A plot estimated to be worth Rs 200 crore-plus in Delhi’s posh diplomatic enclave of Chanakyapuri, allotted to the Mauritius High Commission decades ago but never used, was almost illegally registered in the name of a man who walked into the New Delhi sub-registrar’s office last month.

Except for quick-thinking officials who caught the potential scam.

The simply-dressed elderly man, who called himself Tilak Singh, walked into the sub-registrar’s office last month, armed with a conveyance deed from the Land and Development Office (L&DO). But something was off — the man didn’t dress the part, nor could he give consistent responses to questions posed by officials there.

At 1,354.16 square yards, the plot of land is estimated to be between Rs 200 crore and Rs 300 crore. A similarly-sized property in the Lutyens’ Bungalow Zone is on the market for Rs 290 crore, as per the price listed by Sotheby’s International Realty. Government sources suspect that getting the conveyance deed registered may have been the first step to sell the land and pocket the proceeds.

The deed, dated April 29, bore the signature of a Deputy Land and Development Officer. The sub-registrar’s officer wrote to this officer on May 17 to verify details of the deed, which is proof of a leasehold property being converted to freehold, and pointed out that all pages of the deed should have been signed and stamped. One of the pages was not.

The officer wrote back on May 29, verifying that the deed was indeed genuine and should be registered by the sub-registrar.

Festive offer

The deed — for the property number 5, Block 39, Kautilya Marg — would have been registered had officials of the L&DO and the sub-registrar’s office not caught on.

According to officials, not only was the deed fake, but the verification report by the officer was too. The officer was, in fact, not serving as the Deputy L&DO when the deed was issued. Whether Tilak Singh was the applicant’s real name is not known either, sources say.

The L&DO then wrote to all sub-registrars of Delhi on June 3, asking them not to register any conveyance deed apparently issued by the department without taking a no-objection certificate from them.

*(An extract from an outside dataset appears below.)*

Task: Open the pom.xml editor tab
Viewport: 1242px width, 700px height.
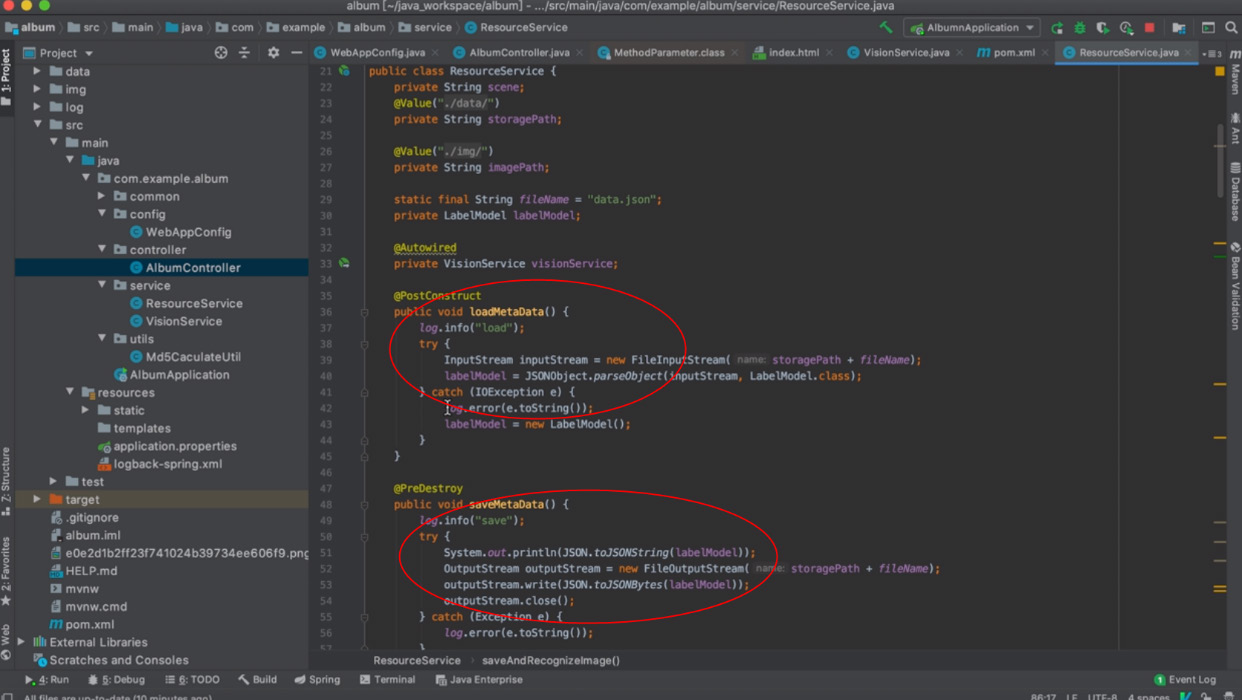Action: [1012, 53]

“L&DO had not issued the said conveyance deed dated 29.04.2024 and it is a forged/frivolous document. Further, as on 29.04.2024, (the officer) was not serving as Dy Land and Development Officer. Also, as per records of this office, the said property stands in the name of the Mauritius High Commission at Delhi,” the L&DO clarified in its note to the sub-registrars.

Sources said that while the deed appeared fake, the fake verification report appeared to have been sent via post from the Nirman Bhawan, where the office of the L&DO is located. They added that the involvement of a person/persons from within the office cannot be ruled out. The fake verification report had accurately mentioned the letter number written on the letter sent by the sub-registrar’s office to the L&DO, sources said.

In its office memo to all sub-registrars, the L&DO asked the New Delhi sub-registrar to initiate legal action against those guilty for submitting the counterfeit deed. The L&DO also informed all sub-registrars that it has not issued any new conveyance deeds since December 2022.

When contacted, a spokesperson for the Union Ministry of Housing and Urban Affairs, under which the L&DO functions, said action had been taken in the matter. “The L&DO has replied to the registrar suggesting legal action,” the Ministry spokesperson said.

The property in question was allotted to the Mauritius High Commission on June 26, 1990, but the High Commission continues to function out of another property on Jesus and Mary Marg, a source said.

According to sources, the matter stems from a structural issue – that documents from land-owning agencies like DDA and L&DO are sent via post, leaving them open to delays and potential fraud.

The Delhi Government’s Revenue Department launched the National Generic Document Registration System (NGDRS) in January to streamline the process of registering land documents. Instead of post, the land agencies can upload the conveyance deeds on the NGDRS, from where sub-registrars can access them.

“The NGDRS software has been implemented. The agencies can key in the details of the property in the system and the sub-registrar can cross-check the details from there before registering the document,” said Delhi Divisional Commissioner Ashwani Kumar.